___ ФРАГМЕНТ ТЕКСТА

В войну Савелий Соломонович был на Малой земле под Новороссийском, но о Брежневе, главном, как оказалось, ее защитнике, слыхом не слыхивал.

Правда, Борис Галанов, редактор отдела искусства в «Литературке», не только сам запомнил Брежнева, но и ему запомнился. На встрече с ветеранами 18-й Армии будущий маршал запросто признал бывшего капитана.

— Галантер! — радостно окликнул Брежнев. — Ты где теперь?

— В «Литературной газете», — скромно доложил Борис Ефимович.

С тех пор он старался не отходить от телефона, ожидая из Кремля судьбоносного звонка. А его все не было. Но ко Дню Победы на адрес редакции приходили Галанову красочные открытки, подписанные лично Леонидом Ильичом, и Борис Ефимович для всеобщего сведения держал их под стеклом на рабочем столе.

Но вернемся к Савелию Соломоновичу. После Малой земли он попал на Северный флот, встретил там Переца Маркиша. В «Правде» его тогда обругали, и возмущенный поэт нервно ходил взад-вперед и приговаривал:

— Я бы тоже мог писать критических статей. Но партия мне велела: пиши стихов!

В мирное время Савелий Соломонович предпочитал кормиться лекциями от общества «Знание». За лекцию платили рубля три. Иногда заказчики от душевных щедрот вписывали в путевку лектора лишних слушателей. Тогда полагался двойной гонорар. Деньги приходили по почте. Два перевода в месяц позволяли перебиваться с хлеба на чай. Когда становилось невмоготу, вольный стрелок просился в музейный штат. Отмаявшись два-три месяца в Литературном музее, возвращался на домашний режим. Затем шел сдаваться уже в Театральный музей. Завершив очередной цикл, отправлялся в музей Маяковского. Так и ходил по кругу.

А жил, как почти все, в коммуналке, без ванны и горячей воды. Это литейщик Иван Козырев из стихотворения Маяковского, получив квартиру с ванной, плещется себе дома и приходит в восторг от родной советской власти: «Себя разглядевши / в зеркало вправленное, // в рубаху / в чистую — / влазь. // Влажу и думаю: / — Очень правильная // эта, / наша, / советская власть». Тем же, кто не попал в стихи, доставалась проза: раз в неделю с мылом и мочалкой плестись в баню, под общий душ. Разумеется, выскользнуть из музея, чтобы ополоснуться в бане по соседству, было рискованно, но очень заманчиво. И Савелий Соломонович не удержался. Прихватив завернутый в газету обмылок, он с независимым видом пересек музейный вестибюль, небрежно бросил диспетчеру: «Я отпущен на полчаса по делу», на улице на всякий случай огляделся, четко свернул за угол и был таков.

______
___ ИСХОДНЫЕ ДАННЫЕ

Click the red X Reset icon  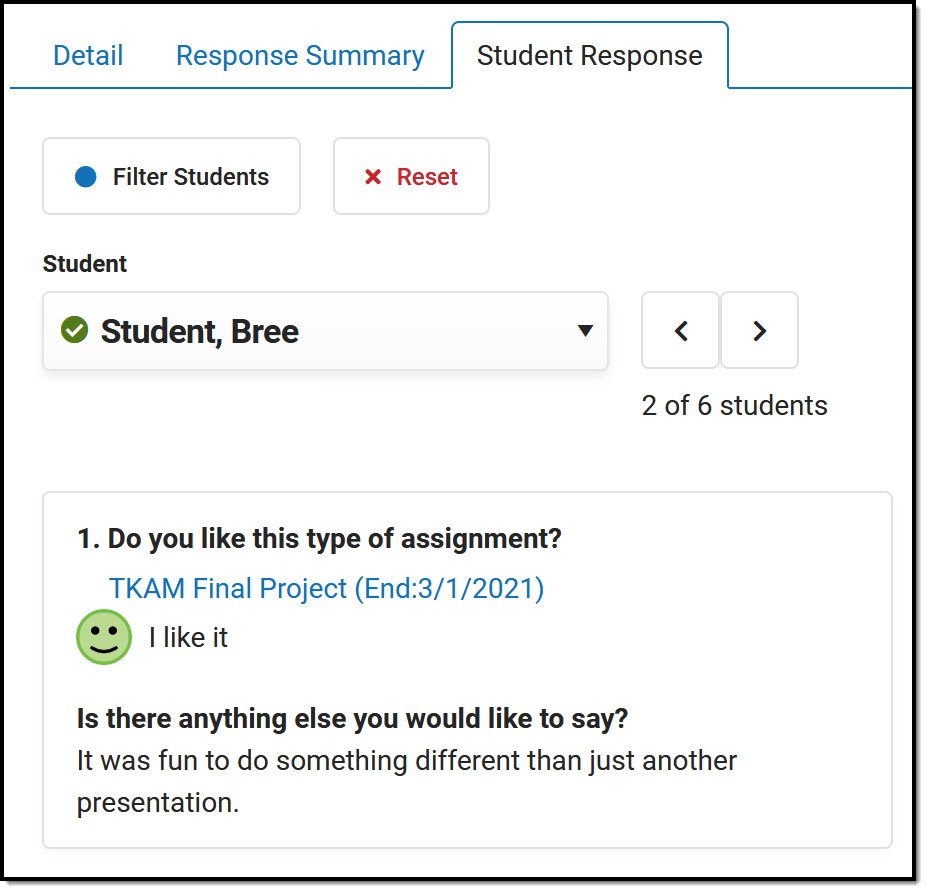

______

> _УСЛОВИЕ ЗАДАЧИ 1_
Ответьте по фрагменту о Савелии Соломоновиче на три вопроса:
(a) Где Савелий Соломонович был во время войны?
(b) Сколько платили за лекцию от общества «Знание»?
(c) Что Борис Ефимович держал под стеклом на рабочем столе?
> _УСЛОВИЕ ЗАДАЧИ 2_
Верните дословную копию части фрагмента, начиная со слов «В мирное время» и заканчивая словами «ходил по кругу.».
Отвечайте, опираясь только на фрагмент.

> _ОТВЕТ К УПРАЖНЕНИЮ 1_
(a) На Малой земле под Новороссийском.
(b) Около трех рублей.
(c) Красочные открытки ко Дню Победы, подписанные лично Леонидом Ильичом.

> _ОТВЕТ К УПРАЖНЕНИЮ 2_
В мирное время Савелий Соломонович предпочитал кормиться лекциями от общества «Знание». За лекцию платили рубля три. Иногда заказчики от душевных щедрот вписывали в путевку лектора лишних слушателей. Тогда полагался двойной гонорар. Деньги приходили по почте. Два перевода в месяц позволяли перебиваться с хлеба на чай. Когда становилось невмоготу, вольный стрелок просился в музейный штат. Отмаявшись два-три месяца в Литературном музее, возвращался на домашний режим. Затем шел сдаваться уже в Театральный музей. Завершив очередной цикл, отправлялся в музей Маяковского. Так и ходил по кругу.